▸ **Task prompt**:
Quote word for word the lines of the records between the one containing "You are a GUI" and the one containing "coord(1040,1240)", inclusive.

▸ **Entries supplied**:
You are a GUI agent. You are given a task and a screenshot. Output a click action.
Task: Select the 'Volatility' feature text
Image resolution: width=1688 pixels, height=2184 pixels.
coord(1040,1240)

--

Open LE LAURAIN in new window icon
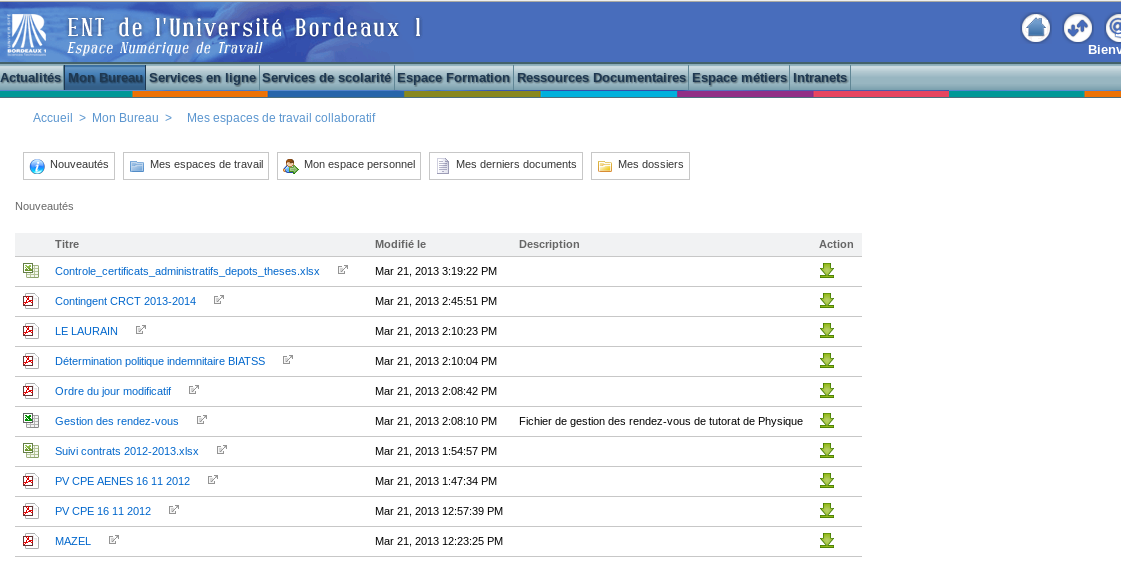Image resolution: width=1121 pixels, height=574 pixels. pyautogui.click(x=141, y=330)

▸ **Written response**:
You are a GUI agent. You are given a task and a screenshot. Output a click action.
Task: Select the 'Volatility' feature text
Image resolution: width=1688 pixels, height=2184 pixels.
coord(1040,1240)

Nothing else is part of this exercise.